We have EntireX 7.3 installed on HPUX 11i, and we have a Broker running with 3 Natural RPC servers running. We use the Java wrapper ACI to make calls from our web application to our Natural subprograms. We sometimes receive the error class 0074, error code 0074 “WAIT Timeout”. I realize that this is a normal error to receive if the call takes too long. However, what seems to be happening is once we receive the WAIT Timeout error, that instance of the RPC server stops responding. The UNIX process appears to still be out there, but we cannot make calls to that RPC server. This behavior is not good, as once all of the RPC server instances we have running are “killed” in this manner, all users are prevented from accessing the system.

Does anyone have any insight into this problem?

Eddie

1 Like

Hi Eddie,

I think it is actually the other way round: for some reason the RPC servers stop to handle requests from clients and this results in the 0074 0074 on the client side.

You probably need to turn on tracing/logging in the RPC servers to see what is happening.

OK, we’ve got the RPC trace log turned up. I can see when the subprogram is called, we were getting the following error:

*** Execute callnat… RPS541N1 at 11:44:09
M RPS541N1 1110 NAT1101 The specified maximum page count has been exceeded.
0 SERVER: RPC100

However, I’m not sure that this error was occurring just before the WAIT Timeout is received, or if it is unrelated.

The programmer has since modified the program. They stated that there was a REPEAT loop that was never being escaped.

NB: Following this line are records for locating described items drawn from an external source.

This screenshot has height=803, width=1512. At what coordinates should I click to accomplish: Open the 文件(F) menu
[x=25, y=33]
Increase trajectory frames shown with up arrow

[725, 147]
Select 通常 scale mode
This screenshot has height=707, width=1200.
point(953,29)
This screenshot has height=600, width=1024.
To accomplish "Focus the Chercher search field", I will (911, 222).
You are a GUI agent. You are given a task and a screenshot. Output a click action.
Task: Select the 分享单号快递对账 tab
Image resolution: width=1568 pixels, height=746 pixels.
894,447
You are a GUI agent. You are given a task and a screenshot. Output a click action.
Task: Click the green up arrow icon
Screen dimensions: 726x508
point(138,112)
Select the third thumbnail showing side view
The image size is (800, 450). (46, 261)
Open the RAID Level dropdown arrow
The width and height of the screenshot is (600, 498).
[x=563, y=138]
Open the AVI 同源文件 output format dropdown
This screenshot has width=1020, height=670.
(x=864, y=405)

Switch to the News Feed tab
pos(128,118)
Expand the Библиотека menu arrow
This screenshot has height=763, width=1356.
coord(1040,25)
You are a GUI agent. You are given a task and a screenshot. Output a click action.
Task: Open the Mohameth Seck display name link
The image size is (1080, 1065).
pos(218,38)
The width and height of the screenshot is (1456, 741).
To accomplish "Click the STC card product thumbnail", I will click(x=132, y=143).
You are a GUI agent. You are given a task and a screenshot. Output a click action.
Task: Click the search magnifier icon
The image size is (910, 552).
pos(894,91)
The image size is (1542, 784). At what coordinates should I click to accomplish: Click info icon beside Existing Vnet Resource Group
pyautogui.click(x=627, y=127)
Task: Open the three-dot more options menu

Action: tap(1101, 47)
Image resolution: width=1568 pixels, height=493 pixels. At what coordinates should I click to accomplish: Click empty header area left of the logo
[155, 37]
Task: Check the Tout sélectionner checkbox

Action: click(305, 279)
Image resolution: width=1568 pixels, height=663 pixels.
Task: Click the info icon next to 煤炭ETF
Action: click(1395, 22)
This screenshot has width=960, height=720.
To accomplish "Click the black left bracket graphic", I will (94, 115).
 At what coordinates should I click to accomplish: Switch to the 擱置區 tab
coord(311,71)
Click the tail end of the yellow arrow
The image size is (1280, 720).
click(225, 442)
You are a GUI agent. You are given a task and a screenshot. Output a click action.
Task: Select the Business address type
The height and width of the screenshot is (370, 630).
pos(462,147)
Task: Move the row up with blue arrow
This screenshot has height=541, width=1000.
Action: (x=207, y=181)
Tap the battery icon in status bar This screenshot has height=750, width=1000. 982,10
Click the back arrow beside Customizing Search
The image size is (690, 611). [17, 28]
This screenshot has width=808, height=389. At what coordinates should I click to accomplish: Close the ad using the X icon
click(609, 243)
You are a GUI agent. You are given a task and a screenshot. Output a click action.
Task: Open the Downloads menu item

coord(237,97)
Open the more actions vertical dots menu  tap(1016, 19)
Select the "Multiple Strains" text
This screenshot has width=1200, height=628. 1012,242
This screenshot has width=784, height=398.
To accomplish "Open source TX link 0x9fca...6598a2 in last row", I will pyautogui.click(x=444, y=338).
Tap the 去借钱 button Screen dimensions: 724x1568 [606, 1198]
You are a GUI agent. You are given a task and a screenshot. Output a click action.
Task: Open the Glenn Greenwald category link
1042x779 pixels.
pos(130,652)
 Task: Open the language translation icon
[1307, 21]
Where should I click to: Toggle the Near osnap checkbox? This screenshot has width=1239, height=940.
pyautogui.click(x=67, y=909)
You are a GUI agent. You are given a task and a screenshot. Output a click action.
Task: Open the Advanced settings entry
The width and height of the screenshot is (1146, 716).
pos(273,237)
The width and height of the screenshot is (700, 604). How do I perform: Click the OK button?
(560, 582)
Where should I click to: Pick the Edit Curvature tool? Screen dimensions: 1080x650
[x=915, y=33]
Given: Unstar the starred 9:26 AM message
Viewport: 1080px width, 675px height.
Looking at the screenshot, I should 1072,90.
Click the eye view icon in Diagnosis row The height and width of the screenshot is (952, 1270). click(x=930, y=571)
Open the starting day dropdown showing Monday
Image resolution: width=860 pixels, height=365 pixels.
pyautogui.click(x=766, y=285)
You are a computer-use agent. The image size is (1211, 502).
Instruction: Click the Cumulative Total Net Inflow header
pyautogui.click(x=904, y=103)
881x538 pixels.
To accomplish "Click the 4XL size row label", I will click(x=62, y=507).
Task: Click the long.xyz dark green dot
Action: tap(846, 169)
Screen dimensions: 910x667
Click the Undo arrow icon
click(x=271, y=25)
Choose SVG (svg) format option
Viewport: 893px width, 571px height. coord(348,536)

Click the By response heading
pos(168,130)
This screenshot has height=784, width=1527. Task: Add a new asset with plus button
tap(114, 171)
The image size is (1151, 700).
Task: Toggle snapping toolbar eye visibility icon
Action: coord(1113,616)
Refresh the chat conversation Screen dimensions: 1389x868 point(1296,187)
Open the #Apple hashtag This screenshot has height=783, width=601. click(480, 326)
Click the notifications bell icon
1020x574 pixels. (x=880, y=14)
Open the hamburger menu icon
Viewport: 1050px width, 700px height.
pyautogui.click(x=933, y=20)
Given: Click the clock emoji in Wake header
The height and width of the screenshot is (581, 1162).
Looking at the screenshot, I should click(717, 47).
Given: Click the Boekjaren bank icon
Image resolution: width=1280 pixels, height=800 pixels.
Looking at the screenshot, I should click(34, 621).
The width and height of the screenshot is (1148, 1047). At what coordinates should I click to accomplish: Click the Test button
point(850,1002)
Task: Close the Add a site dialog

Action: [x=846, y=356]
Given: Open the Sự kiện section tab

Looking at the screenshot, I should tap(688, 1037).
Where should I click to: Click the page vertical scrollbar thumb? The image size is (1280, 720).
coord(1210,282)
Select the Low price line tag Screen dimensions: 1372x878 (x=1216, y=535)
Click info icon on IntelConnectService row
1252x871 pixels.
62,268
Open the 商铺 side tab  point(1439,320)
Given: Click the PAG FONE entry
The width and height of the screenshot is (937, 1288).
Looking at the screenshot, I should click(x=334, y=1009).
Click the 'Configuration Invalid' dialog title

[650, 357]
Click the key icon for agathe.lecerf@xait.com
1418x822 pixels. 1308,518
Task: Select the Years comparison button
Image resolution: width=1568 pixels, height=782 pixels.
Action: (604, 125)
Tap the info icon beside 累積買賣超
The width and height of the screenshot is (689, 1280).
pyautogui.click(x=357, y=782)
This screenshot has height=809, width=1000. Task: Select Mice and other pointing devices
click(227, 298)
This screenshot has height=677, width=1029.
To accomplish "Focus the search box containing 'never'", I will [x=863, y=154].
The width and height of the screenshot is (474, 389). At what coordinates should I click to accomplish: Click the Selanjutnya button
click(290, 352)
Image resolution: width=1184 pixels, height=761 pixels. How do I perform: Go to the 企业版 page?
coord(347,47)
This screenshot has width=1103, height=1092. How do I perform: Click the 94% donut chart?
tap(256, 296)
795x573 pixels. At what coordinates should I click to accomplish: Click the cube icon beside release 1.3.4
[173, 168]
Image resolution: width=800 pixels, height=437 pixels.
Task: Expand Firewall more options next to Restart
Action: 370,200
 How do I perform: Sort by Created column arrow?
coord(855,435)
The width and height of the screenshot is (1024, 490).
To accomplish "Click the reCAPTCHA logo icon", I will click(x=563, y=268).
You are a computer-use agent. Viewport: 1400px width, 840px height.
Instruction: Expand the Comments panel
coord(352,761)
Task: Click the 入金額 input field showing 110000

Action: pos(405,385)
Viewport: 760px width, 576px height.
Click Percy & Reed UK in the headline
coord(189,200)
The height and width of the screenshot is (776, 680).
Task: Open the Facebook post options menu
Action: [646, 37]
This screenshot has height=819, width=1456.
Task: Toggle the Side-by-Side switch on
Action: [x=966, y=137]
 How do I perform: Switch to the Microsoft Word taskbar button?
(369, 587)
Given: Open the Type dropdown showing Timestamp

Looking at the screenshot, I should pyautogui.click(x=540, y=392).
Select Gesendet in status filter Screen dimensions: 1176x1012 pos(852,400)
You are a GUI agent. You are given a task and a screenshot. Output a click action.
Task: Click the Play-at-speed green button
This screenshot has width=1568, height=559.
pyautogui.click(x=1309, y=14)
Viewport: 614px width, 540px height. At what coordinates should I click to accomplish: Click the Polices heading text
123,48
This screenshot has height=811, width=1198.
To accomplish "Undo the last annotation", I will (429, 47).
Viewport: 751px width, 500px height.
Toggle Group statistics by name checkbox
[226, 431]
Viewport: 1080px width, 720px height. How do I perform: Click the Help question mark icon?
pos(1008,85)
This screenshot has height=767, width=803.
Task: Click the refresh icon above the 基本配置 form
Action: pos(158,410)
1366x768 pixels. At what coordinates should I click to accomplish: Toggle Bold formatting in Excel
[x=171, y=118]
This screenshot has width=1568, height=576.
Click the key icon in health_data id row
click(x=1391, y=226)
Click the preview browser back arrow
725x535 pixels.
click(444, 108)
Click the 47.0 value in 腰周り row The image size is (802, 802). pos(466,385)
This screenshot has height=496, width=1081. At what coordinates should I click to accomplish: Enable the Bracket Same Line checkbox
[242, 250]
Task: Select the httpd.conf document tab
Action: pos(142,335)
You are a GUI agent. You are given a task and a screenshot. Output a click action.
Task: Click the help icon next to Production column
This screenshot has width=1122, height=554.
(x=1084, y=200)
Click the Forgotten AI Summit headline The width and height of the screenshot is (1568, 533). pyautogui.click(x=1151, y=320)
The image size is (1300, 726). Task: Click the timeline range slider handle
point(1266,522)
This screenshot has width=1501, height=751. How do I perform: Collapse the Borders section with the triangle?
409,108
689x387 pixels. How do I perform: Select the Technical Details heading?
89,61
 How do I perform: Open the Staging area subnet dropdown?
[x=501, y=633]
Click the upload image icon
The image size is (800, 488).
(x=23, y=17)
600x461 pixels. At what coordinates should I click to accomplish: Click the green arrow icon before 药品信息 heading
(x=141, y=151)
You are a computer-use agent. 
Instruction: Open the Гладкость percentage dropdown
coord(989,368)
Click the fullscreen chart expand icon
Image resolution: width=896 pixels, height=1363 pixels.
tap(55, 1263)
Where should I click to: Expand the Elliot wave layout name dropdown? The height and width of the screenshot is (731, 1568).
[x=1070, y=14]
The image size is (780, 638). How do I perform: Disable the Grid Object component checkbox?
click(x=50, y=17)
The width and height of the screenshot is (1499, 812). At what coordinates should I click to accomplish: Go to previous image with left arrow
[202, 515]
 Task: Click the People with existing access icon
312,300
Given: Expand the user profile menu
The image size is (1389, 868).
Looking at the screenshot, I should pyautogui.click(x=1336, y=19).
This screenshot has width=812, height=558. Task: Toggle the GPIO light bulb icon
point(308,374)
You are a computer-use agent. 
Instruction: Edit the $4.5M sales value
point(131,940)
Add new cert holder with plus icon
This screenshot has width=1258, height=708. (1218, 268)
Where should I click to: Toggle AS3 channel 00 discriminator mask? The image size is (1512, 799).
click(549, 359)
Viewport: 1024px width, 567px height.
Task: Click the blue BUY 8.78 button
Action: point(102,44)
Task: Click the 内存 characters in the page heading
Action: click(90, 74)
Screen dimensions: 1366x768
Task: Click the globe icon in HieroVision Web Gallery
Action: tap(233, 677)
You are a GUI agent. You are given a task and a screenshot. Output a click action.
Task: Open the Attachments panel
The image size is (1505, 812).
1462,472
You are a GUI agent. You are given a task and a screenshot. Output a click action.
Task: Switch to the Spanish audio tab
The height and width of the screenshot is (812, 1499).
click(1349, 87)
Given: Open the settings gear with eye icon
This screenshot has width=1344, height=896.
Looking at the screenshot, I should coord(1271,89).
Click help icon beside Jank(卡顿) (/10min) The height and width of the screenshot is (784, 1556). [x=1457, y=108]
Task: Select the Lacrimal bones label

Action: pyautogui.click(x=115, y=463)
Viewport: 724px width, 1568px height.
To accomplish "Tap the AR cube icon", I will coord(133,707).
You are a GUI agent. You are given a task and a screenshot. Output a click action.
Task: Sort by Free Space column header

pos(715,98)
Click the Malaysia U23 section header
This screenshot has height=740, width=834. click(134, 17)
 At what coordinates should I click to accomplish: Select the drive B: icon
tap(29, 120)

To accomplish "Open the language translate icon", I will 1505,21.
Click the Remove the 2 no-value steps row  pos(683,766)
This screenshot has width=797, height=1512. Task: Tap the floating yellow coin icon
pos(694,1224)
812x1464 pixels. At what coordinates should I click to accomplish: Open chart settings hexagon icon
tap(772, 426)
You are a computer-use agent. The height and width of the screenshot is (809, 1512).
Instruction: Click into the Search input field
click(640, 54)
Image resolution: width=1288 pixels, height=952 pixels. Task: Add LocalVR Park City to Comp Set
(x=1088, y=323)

I’m going to try to reproduce this with a simple program that loops continously.

Eddie

if the program loops continuously, it can cause a fatal error - global type exceptions to Natural (CPU limit exceeded, call limit, loop limit, etc) may cause the Natural RPC Server to terminate: the RPC process is largely just another Natural program to the batch Natural process and it is governed by most of the same rules as any other Natural program.

And since the Natural RPC Server (unlike the EntireX RPC Servers) does not have any dynamic start/stop/restart of servers, terminating the process terminates the server.

The specific condition you are encountering is that the Broker has not heard from the server within the WAIT time out period, causing Broker to return a 0074/0074 message to the client. However, since your server process is still running (looping uselessly), it has not terminated yet. If you compare the time of the NAT1101 error with the time the CALLNAT was started, you will likely find that it exceeded the wait time out. I would guess that the WAIT time out was exceeded while the REPEAT process was looping and sometime after, the NAT1101 was reported.

From what you report, it would appear that the RPC Server was able to continue following the NAT1101 message. If you want to free up the RPC Server sooner, set your maximum limits (CPU, database calls, page count, loop limit, etc) lower to cause the max error message to be encountered sooner.

Thanks Doug. It seems like exactly what you describe was happening. The subprogram loops continously, and we receive the 0074 0074 on the client. Meanwhile, the RPC server process is still out there looping. Eventually, it does seem to cause a fatal error, as after awhile we get 0007 0007 Service not registered; the RPC server is gone at this point.

Should we just call this one ‘programmer error’?